* [Exercise details]
The data below should be repeated exactly and in full.

Collection entries
==================================================

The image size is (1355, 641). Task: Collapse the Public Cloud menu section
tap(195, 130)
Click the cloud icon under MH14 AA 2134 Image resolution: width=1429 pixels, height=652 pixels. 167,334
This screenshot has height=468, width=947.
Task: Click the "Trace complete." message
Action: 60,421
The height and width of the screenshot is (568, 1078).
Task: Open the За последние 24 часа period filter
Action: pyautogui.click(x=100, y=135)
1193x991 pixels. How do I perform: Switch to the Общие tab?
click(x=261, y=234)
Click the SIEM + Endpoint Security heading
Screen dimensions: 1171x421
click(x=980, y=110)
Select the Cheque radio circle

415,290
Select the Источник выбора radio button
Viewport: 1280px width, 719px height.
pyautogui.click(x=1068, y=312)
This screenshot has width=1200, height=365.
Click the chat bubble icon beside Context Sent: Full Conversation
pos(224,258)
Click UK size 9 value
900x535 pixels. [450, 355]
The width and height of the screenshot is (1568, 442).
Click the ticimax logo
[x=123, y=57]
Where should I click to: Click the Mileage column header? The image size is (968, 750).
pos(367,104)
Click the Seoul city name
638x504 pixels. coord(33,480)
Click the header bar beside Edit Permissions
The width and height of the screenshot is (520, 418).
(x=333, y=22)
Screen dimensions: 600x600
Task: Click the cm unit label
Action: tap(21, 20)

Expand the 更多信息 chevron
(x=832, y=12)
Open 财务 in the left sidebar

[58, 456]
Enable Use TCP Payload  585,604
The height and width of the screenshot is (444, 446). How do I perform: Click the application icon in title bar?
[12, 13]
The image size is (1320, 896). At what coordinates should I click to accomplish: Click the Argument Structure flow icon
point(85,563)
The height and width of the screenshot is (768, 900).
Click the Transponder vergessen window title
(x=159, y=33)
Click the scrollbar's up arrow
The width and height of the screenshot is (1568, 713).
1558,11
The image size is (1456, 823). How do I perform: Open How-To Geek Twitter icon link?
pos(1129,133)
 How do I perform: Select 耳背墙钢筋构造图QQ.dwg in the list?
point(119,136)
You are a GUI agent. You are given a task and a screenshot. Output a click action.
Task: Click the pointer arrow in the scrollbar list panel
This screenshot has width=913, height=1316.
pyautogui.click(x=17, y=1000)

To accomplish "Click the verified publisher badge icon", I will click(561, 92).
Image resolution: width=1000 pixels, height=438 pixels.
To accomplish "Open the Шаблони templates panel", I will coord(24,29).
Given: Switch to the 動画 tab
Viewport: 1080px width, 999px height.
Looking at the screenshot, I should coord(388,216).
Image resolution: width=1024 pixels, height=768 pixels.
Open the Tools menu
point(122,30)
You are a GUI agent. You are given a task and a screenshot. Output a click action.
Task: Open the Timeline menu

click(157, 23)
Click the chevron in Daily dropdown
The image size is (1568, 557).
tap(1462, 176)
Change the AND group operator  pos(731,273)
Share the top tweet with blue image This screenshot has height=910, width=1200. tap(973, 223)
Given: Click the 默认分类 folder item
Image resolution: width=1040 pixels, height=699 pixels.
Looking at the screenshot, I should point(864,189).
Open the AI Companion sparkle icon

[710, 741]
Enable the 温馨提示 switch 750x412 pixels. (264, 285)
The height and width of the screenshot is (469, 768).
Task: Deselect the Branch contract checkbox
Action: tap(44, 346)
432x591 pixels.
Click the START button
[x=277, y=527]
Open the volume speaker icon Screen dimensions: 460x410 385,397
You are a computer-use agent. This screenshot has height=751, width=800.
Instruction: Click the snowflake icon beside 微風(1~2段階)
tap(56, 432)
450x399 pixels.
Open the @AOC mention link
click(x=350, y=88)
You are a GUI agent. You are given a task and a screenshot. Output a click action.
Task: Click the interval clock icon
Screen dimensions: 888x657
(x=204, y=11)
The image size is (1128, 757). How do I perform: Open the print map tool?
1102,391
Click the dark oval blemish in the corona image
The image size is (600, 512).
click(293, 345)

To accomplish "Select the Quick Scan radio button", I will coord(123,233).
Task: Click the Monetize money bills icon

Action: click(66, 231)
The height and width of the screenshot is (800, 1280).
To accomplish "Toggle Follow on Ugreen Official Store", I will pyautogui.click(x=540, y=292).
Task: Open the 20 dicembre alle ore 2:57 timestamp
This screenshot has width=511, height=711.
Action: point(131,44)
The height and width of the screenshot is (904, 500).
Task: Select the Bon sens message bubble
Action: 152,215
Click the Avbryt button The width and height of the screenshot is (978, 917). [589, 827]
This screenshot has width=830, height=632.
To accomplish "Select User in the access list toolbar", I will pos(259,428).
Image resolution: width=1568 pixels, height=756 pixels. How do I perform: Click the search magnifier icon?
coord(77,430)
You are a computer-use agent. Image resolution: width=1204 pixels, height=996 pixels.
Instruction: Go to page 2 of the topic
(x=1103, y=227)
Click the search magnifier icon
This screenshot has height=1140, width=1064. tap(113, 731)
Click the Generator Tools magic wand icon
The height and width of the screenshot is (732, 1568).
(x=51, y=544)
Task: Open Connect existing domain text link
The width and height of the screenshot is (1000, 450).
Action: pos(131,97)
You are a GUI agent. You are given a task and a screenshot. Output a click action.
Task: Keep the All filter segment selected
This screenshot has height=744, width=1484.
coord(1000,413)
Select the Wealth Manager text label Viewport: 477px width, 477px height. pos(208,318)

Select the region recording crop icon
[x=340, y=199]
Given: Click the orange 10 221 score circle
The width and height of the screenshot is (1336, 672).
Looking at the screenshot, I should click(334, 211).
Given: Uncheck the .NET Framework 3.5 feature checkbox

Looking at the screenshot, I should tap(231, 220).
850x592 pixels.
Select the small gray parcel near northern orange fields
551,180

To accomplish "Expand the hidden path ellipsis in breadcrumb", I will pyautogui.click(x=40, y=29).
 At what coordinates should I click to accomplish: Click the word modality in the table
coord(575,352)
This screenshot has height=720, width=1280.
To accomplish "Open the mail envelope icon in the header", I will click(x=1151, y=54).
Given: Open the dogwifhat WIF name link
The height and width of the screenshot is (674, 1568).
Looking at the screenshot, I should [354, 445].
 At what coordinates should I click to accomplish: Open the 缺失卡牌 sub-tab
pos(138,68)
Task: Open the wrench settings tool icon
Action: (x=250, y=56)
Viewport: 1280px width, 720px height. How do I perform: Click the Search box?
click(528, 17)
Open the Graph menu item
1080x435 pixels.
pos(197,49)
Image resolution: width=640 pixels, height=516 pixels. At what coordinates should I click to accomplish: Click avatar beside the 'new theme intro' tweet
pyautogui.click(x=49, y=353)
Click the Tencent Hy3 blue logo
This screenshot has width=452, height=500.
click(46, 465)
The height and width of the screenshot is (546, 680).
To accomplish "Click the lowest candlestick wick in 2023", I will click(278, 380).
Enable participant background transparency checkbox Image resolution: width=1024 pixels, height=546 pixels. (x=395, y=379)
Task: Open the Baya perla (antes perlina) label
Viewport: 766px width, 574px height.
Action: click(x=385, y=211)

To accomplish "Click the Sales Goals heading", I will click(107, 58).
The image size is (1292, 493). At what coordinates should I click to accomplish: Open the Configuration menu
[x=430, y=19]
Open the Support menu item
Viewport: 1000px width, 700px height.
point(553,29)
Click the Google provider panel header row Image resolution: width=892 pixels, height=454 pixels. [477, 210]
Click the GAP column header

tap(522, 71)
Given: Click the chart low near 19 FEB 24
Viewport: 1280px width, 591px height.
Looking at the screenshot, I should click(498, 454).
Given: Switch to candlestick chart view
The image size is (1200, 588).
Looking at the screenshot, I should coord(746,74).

==================================================

* [Output of the exercise]
The image size is (1355, 641). Task: Collapse the Public Cloud menu section
tap(195, 130)
Click the cloud icon under MH14 AA 2134 Image resolution: width=1429 pixels, height=652 pixels. 167,334
This screenshot has height=468, width=947.
Task: Click the "Trace complete." message
Action: 60,421
The height and width of the screenshot is (568, 1078).
Task: Open the За последние 24 часа period filter
Action: pyautogui.click(x=100, y=135)
1193x991 pixels. How do I perform: Switch to the Общие tab?
click(x=261, y=234)
Click the SIEM + Endpoint Security heading
Screen dimensions: 1171x421
click(x=980, y=110)
Select the Cheque radio circle

415,290
Select the Источник выбора radio button
Viewport: 1280px width, 719px height.
pyautogui.click(x=1068, y=312)
This screenshot has width=1200, height=365.
Click the chat bubble icon beside Context Sent: Full Conversation
pos(224,258)
Click UK size 9 value
900x535 pixels. [450, 355]
The width and height of the screenshot is (1568, 442).
Click the ticimax logo
[x=123, y=57]
Where should I click to: Click the Mileage column header? The image size is (968, 750).
pos(367,104)
Click the Seoul city name
638x504 pixels. coord(33,480)
Click the header bar beside Edit Permissions
The width and height of the screenshot is (520, 418).
(x=333, y=22)
Screen dimensions: 600x600
Task: Click the cm unit label
Action: tap(21, 20)

Expand the 更多信息 chevron
(x=832, y=12)
Open 财务 in the left sidebar

[58, 456]
Enable Use TCP Payload  585,604
The height and width of the screenshot is (444, 446). How do I perform: Click the application icon in title bar?
[12, 13]
The image size is (1320, 896). At what coordinates should I click to accomplish: Click the Argument Structure flow icon
point(85,563)
The height and width of the screenshot is (768, 900).
Click the Transponder vergessen window title
(x=159, y=33)
Click the scrollbar's up arrow
The width and height of the screenshot is (1568, 713).
1558,11
The image size is (1456, 823). How do I perform: Open How-To Geek Twitter icon link?
pos(1129,133)
 How do I perform: Select 耳背墙钢筋构造图QQ.dwg in the list?
point(119,136)
You are a GUI agent. You are given a task and a screenshot. Output a click action.
Task: Click the pointer arrow in the scrollbar list panel
This screenshot has width=913, height=1316.
pyautogui.click(x=17, y=1000)

To accomplish "Click the verified publisher badge icon", I will click(561, 92).
Image resolution: width=1000 pixels, height=438 pixels.
To accomplish "Open the Шаблони templates panel", I will coord(24,29).
Given: Switch to the 動画 tab
Viewport: 1080px width, 999px height.
Looking at the screenshot, I should coord(388,216).
Image resolution: width=1024 pixels, height=768 pixels.
Open the Tools menu
point(122,30)
You are a GUI agent. You are given a task and a screenshot. Output a click action.
Task: Open the Timeline menu

click(157, 23)
Click the chevron in Daily dropdown
The image size is (1568, 557).
tap(1462, 176)
Change the AND group operator  pos(731,273)
Share the top tweet with blue image This screenshot has height=910, width=1200. tap(973, 223)
Given: Click the 默认分类 folder item
Image resolution: width=1040 pixels, height=699 pixels.
Looking at the screenshot, I should point(864,189).
Open the AI Companion sparkle icon

[710, 741]
Enable the 温馨提示 switch 750x412 pixels. (264, 285)
The height and width of the screenshot is (469, 768).
Task: Deselect the Branch contract checkbox
Action: tap(44, 346)
432x591 pixels.
Click the START button
[x=277, y=527]
Open the volume speaker icon Screen dimensions: 460x410 385,397
You are a computer-use agent. This screenshot has height=751, width=800.
Instruction: Click the snowflake icon beside 微風(1~2段階)
tap(56, 432)
450x399 pixels.
Open the @AOC mention link
click(x=350, y=88)
You are a GUI agent. You are given a task and a screenshot. Output a click action.
Task: Click the interval clock icon
Screen dimensions: 888x657
(x=204, y=11)
The image size is (1128, 757). How do I perform: Open the print map tool?
1102,391
Click the dark oval blemish in the corona image
The image size is (600, 512).
click(293, 345)

To accomplish "Select the Quick Scan radio button", I will coord(123,233).
Task: Click the Monetize money bills icon

Action: click(66, 231)
The height and width of the screenshot is (800, 1280).
To accomplish "Toggle Follow on Ugreen Official Store", I will pyautogui.click(x=540, y=292).
Task: Open the 20 dicembre alle ore 2:57 timestamp
This screenshot has width=511, height=711.
Action: point(131,44)
The height and width of the screenshot is (904, 500).
Task: Select the Bon sens message bubble
Action: 152,215
Click the Avbryt button The width and height of the screenshot is (978, 917). [589, 827]
This screenshot has width=830, height=632.
To accomplish "Select User in the access list toolbar", I will pos(259,428).
Image resolution: width=1568 pixels, height=756 pixels. How do I perform: Click the search magnifier icon?
coord(77,430)
You are a computer-use agent. Image resolution: width=1204 pixels, height=996 pixels.
Instruction: Go to page 2 of the topic
(x=1103, y=227)
Click the search magnifier icon
This screenshot has height=1140, width=1064. tap(113, 731)
Click the Generator Tools magic wand icon
The height and width of the screenshot is (732, 1568).
(x=51, y=544)
Task: Open Connect existing domain text link
The width and height of the screenshot is (1000, 450).
Action: pos(131,97)
You are a GUI agent. You are given a task and a screenshot. Output a click action.
Task: Keep the All filter segment selected
This screenshot has height=744, width=1484.
coord(1000,413)
Select the Wealth Manager text label Viewport: 477px width, 477px height. pos(208,318)

Select the region recording crop icon
[x=340, y=199]
Given: Click the orange 10 221 score circle
The width and height of the screenshot is (1336, 672).
Looking at the screenshot, I should click(334, 211).
Given: Uncheck the .NET Framework 3.5 feature checkbox

Looking at the screenshot, I should tap(231, 220).
850x592 pixels.
Select the small gray parcel near northern orange fields
551,180

To accomplish "Expand the hidden path ellipsis in breadcrumb", I will pyautogui.click(x=40, y=29).
 At what coordinates should I click to accomplish: Click the word modality in the table
coord(575,352)
This screenshot has height=720, width=1280.
To accomplish "Open the mail envelope icon in the header", I will click(x=1151, y=54).
Given: Open the dogwifhat WIF name link
The height and width of the screenshot is (674, 1568).
Looking at the screenshot, I should [354, 445].
 At what coordinates should I click to accomplish: Open the 缺失卡牌 sub-tab
pos(138,68)
Task: Open the wrench settings tool icon
Action: (x=250, y=56)
Viewport: 1280px width, 720px height. How do I perform: Click the Search box?
click(528, 17)
Open the Graph menu item
1080x435 pixels.
pos(197,49)
Image resolution: width=640 pixels, height=516 pixels. At what coordinates should I click to accomplish: Click avatar beside the 'new theme intro' tweet
pyautogui.click(x=49, y=353)
Click the Tencent Hy3 blue logo
This screenshot has width=452, height=500.
click(46, 465)
The height and width of the screenshot is (546, 680).
To accomplish "Click the lowest candlestick wick in 2023", I will click(278, 380).
Enable participant background transparency checkbox Image resolution: width=1024 pixels, height=546 pixels. (x=395, y=379)
Task: Open the Baya perla (antes perlina) label
Viewport: 766px width, 574px height.
Action: click(x=385, y=211)

To accomplish "Click the Sales Goals heading", I will click(107, 58).
The image size is (1292, 493). At what coordinates should I click to accomplish: Open the Configuration menu
[x=430, y=19]
Open the Support menu item
Viewport: 1000px width, 700px height.
point(553,29)
Click the Google provider panel header row Image resolution: width=892 pixels, height=454 pixels. [477, 210]
Click the GAP column header

tap(522, 71)
Given: Click the chart low near 19 FEB 24
Viewport: 1280px width, 591px height.
Looking at the screenshot, I should click(498, 454).
Given: Switch to candlestick chart view
The image size is (1200, 588).
Looking at the screenshot, I should coord(746,74).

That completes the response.